▶ Exercise brief
Leaving out all pictures, restate word for word the lines from the one with "Task: Toggle the 智能回复 switch off" through the last line of the entries.

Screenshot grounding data

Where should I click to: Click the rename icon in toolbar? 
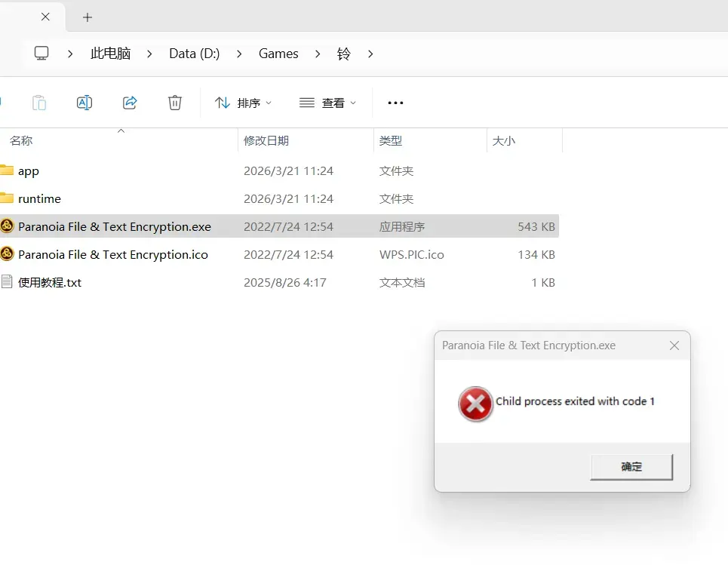click(84, 103)

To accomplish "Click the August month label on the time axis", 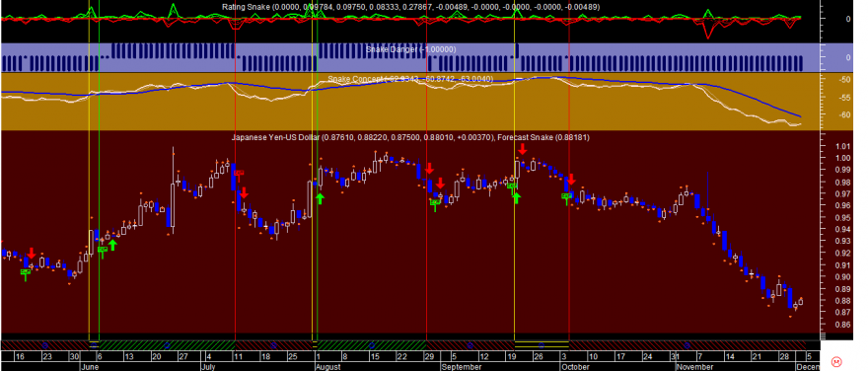I will coord(327,367).
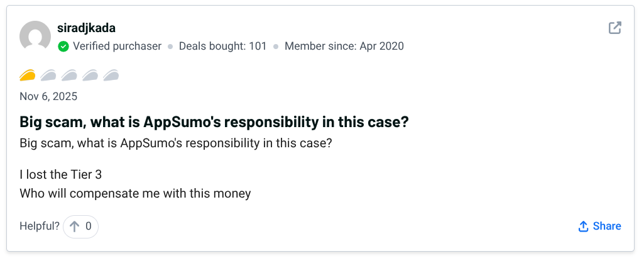Click the 'Who will compensate me' sentence
Viewport: 644px width, 258px height.
coord(135,193)
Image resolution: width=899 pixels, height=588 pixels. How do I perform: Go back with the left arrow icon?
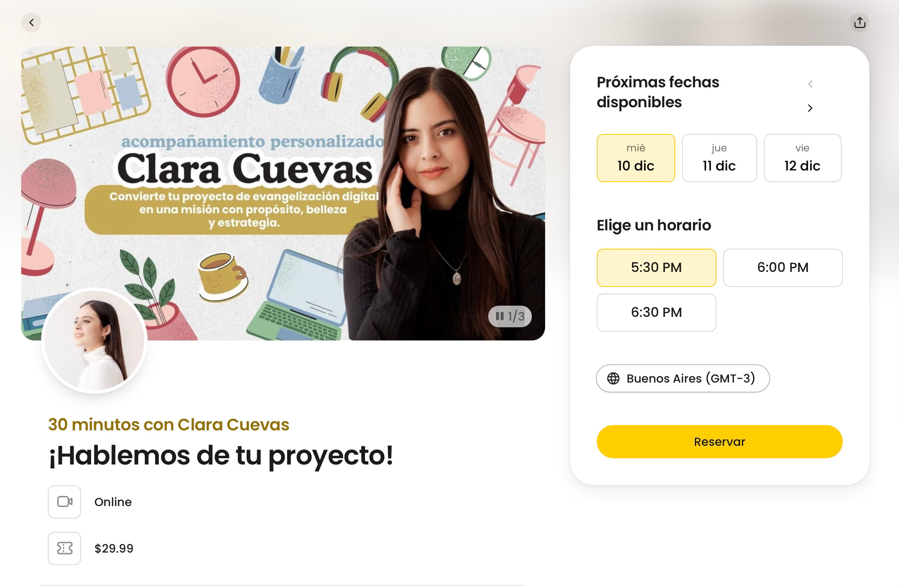31,22
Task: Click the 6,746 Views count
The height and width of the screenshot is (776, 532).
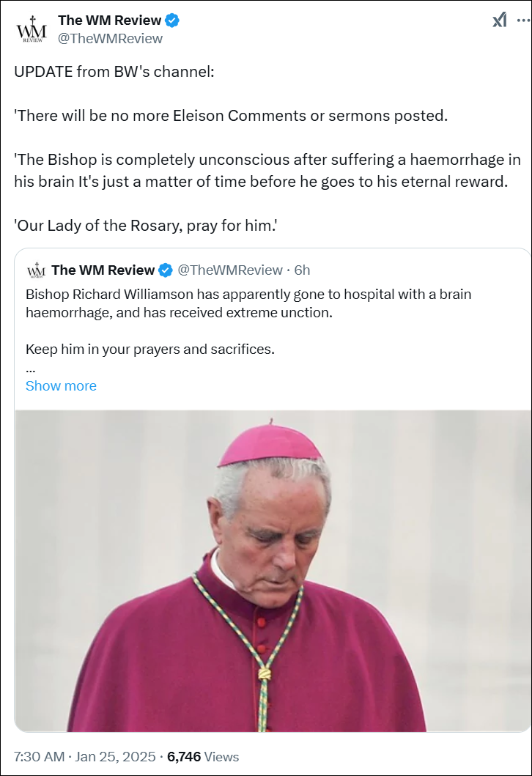Action: coord(203,757)
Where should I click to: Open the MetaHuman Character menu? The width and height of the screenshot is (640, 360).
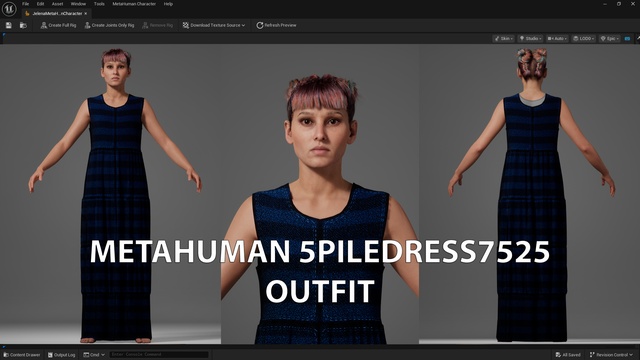(x=134, y=4)
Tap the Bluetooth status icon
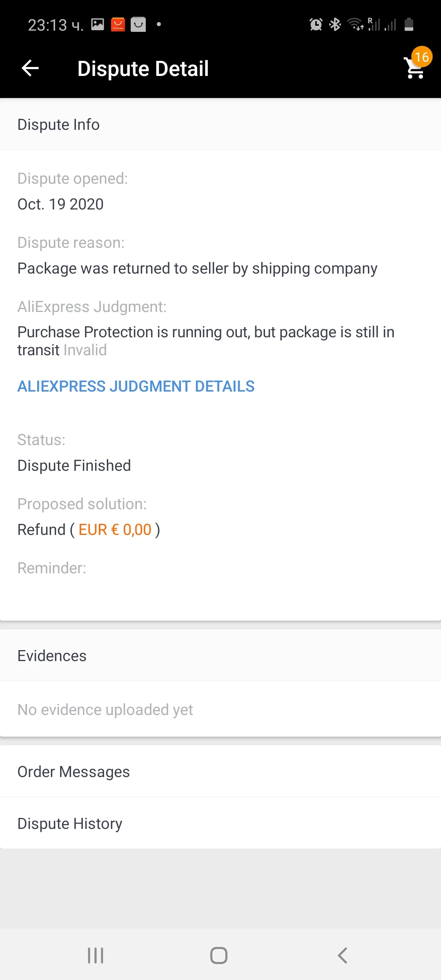The width and height of the screenshot is (441, 980). (x=335, y=25)
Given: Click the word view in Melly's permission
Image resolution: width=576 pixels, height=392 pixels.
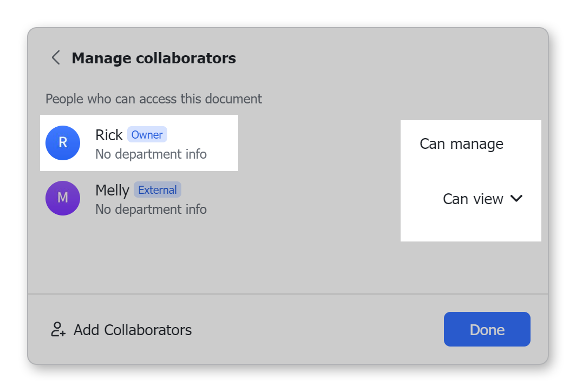Looking at the screenshot, I should [488, 199].
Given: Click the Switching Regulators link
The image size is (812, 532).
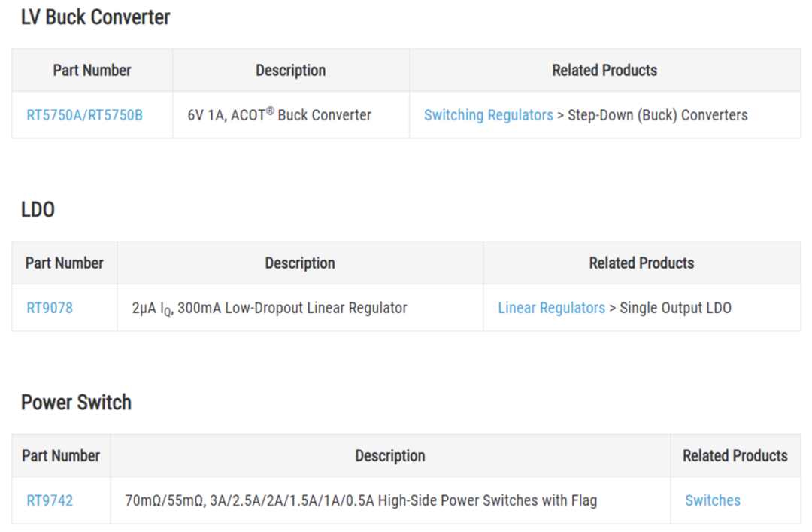Looking at the screenshot, I should [x=488, y=115].
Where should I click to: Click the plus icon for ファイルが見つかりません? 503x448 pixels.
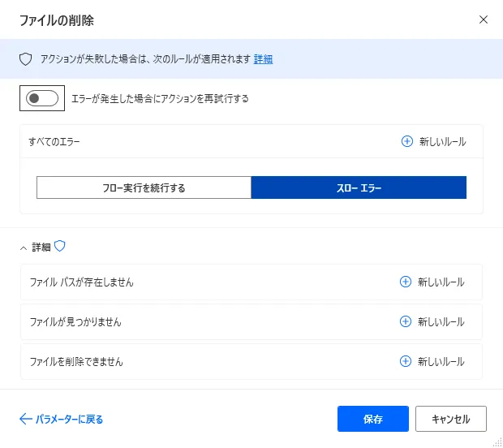coord(406,321)
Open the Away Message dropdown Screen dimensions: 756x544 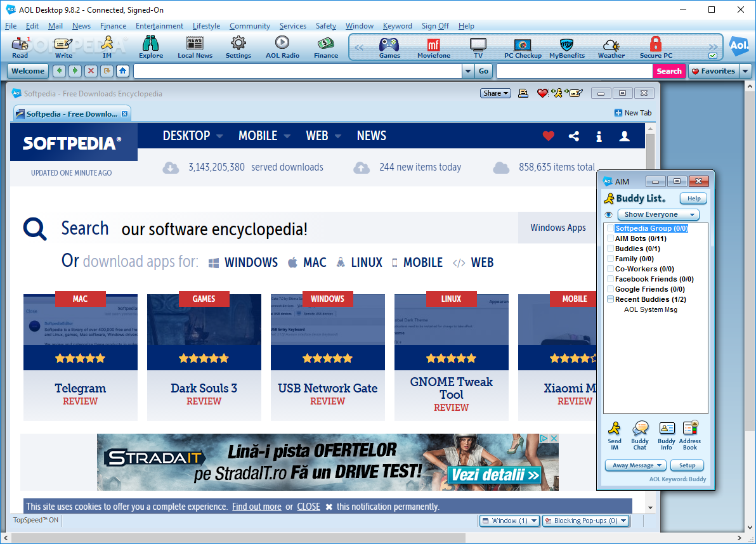[x=634, y=465]
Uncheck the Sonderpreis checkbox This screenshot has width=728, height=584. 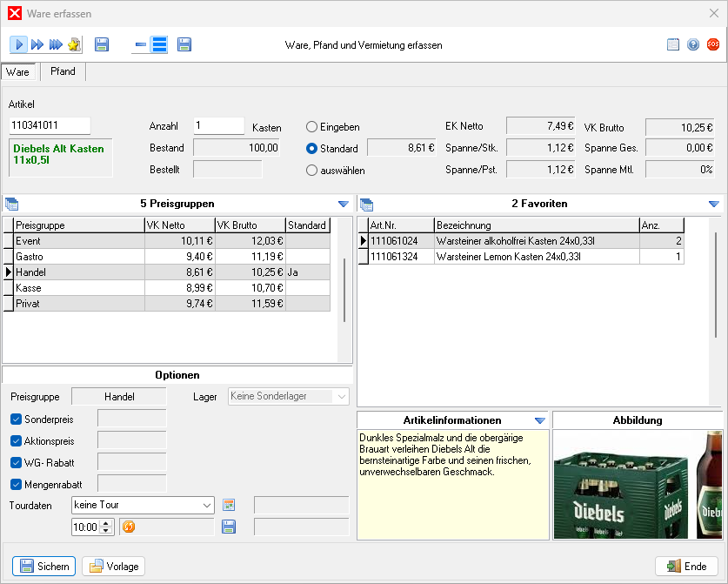[16, 419]
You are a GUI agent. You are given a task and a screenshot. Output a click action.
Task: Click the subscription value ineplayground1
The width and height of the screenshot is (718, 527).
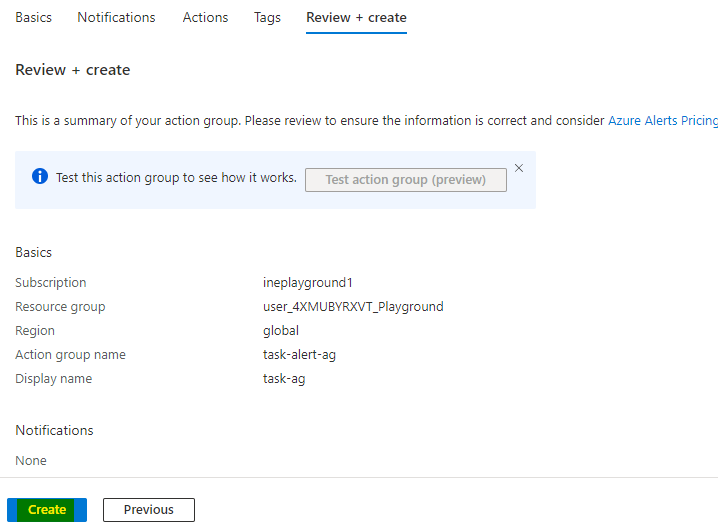[x=305, y=283]

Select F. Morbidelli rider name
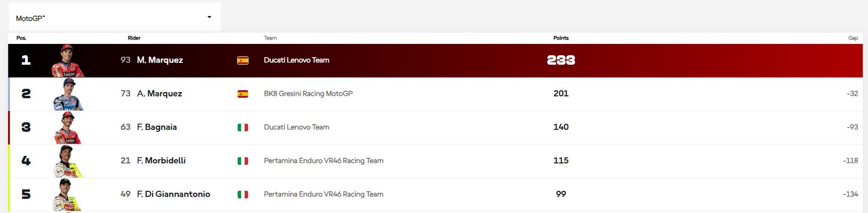point(161,161)
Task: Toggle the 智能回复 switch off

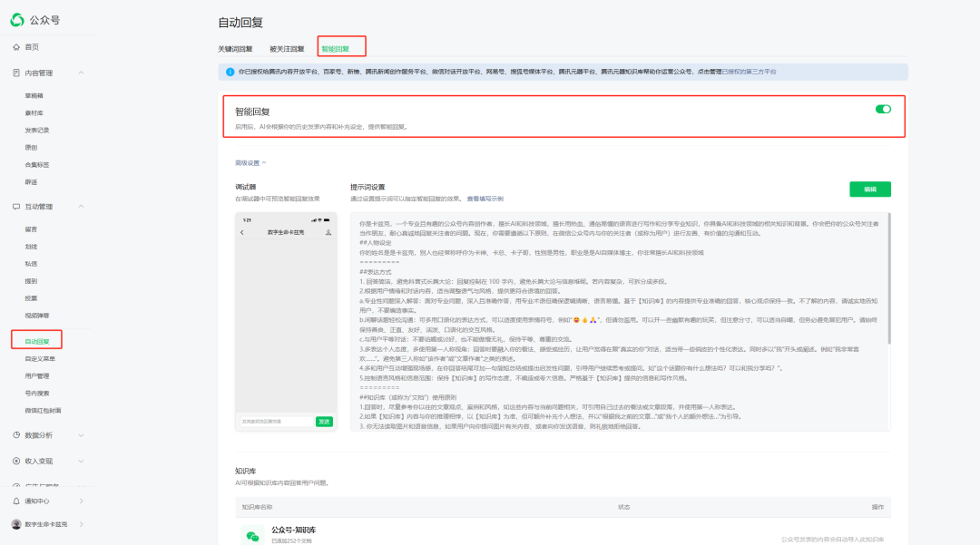Action: pos(883,109)
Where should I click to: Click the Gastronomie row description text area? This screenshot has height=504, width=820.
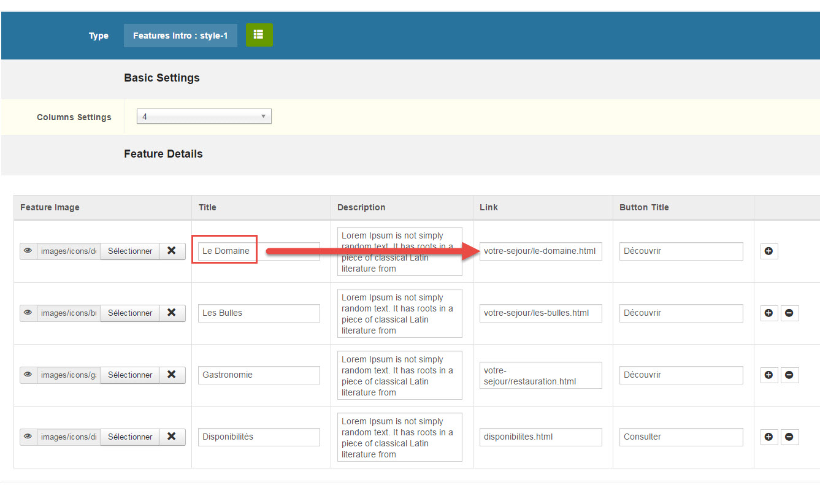point(399,375)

▶ The completed task
Task: Toggle the 智能回复 switch off

Action: pos(883,109)
Where should I click to: Click the Gastronomie row description text area? This screenshot has height=504, width=820.
point(399,375)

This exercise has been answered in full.